AIM OF THE EXERCISE:
Rewrite all of the rows below with "dropdown" swapped for "drop-down" at each occurrence, keeping everything else the same.

--

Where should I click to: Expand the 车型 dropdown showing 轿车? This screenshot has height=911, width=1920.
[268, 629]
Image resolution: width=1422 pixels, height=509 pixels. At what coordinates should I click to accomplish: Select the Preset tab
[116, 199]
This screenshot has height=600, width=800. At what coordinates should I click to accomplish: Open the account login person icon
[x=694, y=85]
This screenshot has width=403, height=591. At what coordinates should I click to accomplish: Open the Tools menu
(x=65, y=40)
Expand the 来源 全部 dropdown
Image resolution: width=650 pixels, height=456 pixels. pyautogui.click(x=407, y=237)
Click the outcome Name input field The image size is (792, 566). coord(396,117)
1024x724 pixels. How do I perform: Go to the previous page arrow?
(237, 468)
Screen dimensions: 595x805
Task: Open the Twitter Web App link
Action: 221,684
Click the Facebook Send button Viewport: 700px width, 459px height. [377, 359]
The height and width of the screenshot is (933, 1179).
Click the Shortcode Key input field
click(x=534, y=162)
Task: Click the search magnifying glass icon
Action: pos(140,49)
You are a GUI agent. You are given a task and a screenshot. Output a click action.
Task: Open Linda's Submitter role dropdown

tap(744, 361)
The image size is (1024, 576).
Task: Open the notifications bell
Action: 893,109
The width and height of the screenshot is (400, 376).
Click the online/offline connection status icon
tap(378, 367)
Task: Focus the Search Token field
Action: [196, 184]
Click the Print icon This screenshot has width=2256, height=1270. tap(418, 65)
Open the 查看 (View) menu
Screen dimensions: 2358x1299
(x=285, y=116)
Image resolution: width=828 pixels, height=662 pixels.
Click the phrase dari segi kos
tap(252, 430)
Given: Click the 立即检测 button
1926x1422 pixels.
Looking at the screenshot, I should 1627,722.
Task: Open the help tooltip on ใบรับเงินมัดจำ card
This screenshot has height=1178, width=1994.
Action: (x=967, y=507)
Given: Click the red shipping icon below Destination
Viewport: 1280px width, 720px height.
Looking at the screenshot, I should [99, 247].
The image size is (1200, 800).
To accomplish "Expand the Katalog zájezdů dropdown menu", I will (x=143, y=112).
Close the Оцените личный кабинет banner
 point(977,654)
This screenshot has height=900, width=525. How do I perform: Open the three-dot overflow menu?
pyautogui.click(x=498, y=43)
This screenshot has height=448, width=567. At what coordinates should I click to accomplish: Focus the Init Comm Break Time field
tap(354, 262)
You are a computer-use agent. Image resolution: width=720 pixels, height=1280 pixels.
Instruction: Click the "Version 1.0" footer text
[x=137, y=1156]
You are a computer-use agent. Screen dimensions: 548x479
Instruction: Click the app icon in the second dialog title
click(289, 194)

--

SOLUTION BELOW:
Where should I click to: Expand the 车型 drop-down showing 轿车? This screenshot has height=911, width=1920.
[268, 629]
Image resolution: width=1422 pixels, height=509 pixels. At what coordinates should I click to accomplish: Select the Preset tab
[116, 199]
This screenshot has height=600, width=800. At what coordinates should I click to accomplish: Open the account login person icon
[x=694, y=85]
This screenshot has width=403, height=591. At what coordinates should I click to accomplish: Open the Tools menu
(x=65, y=40)
Expand the 来源 全部 drop-down
Image resolution: width=650 pixels, height=456 pixels. pyautogui.click(x=407, y=237)
Click the outcome Name input field The image size is (792, 566). coord(396,117)
1024x724 pixels. How do I perform: Go to the previous page arrow?
(237, 468)
Screen dimensions: 595x805
Task: Open the Twitter Web App link
Action: 221,684
Click the Facebook Send button Viewport: 700px width, 459px height. [377, 359]
The height and width of the screenshot is (933, 1179).
Click the Shortcode Key input field
click(x=534, y=162)
Task: Click the search magnifying glass icon
Action: pos(140,49)
You are a GUI agent. You are given a task and a screenshot. Output a click action.
Task: Open Linda's Submitter role drop-down

tap(744, 361)
The image size is (1024, 576).
Task: Open the notifications bell
Action: 893,109
The width and height of the screenshot is (400, 376).
Click the online/offline connection status icon
tap(378, 367)
Task: Focus the Search Token field
Action: [196, 184]
Click the Print icon This screenshot has width=2256, height=1270. tap(418, 65)
Open the 查看 (View) menu
Screen dimensions: 2358x1299
(x=285, y=116)
Image resolution: width=828 pixels, height=662 pixels.
Click the phrase dari segi kos
tap(252, 430)
Given: Click the 立即检测 button
1926x1422 pixels.
Looking at the screenshot, I should 1627,722.
Task: Open the help tooltip on ใบรับเงินมัดจำ card
This screenshot has height=1178, width=1994.
Action: (x=967, y=507)
Given: Click the red shipping icon below Destination
Viewport: 1280px width, 720px height.
Looking at the screenshot, I should [99, 247].
The image size is (1200, 800).
To accomplish "Expand the Katalog zájezdů drop-down menu", I will (x=143, y=112).
Close the Оцените личный кабинет banner
 point(977,654)
This screenshot has height=900, width=525. How do I perform: Open the three-dot overflow menu?
pyautogui.click(x=498, y=43)
This screenshot has height=448, width=567. At what coordinates should I click to accomplish: Focus the Init Comm Break Time field
tap(354, 262)
You are a computer-use agent. Image resolution: width=720 pixels, height=1280 pixels.
Instruction: Click the "Version 1.0" footer text
[x=137, y=1156]
You are a computer-use agent. Screen dimensions: 548x479
Instruction: Click the app icon in the second dialog title
click(289, 194)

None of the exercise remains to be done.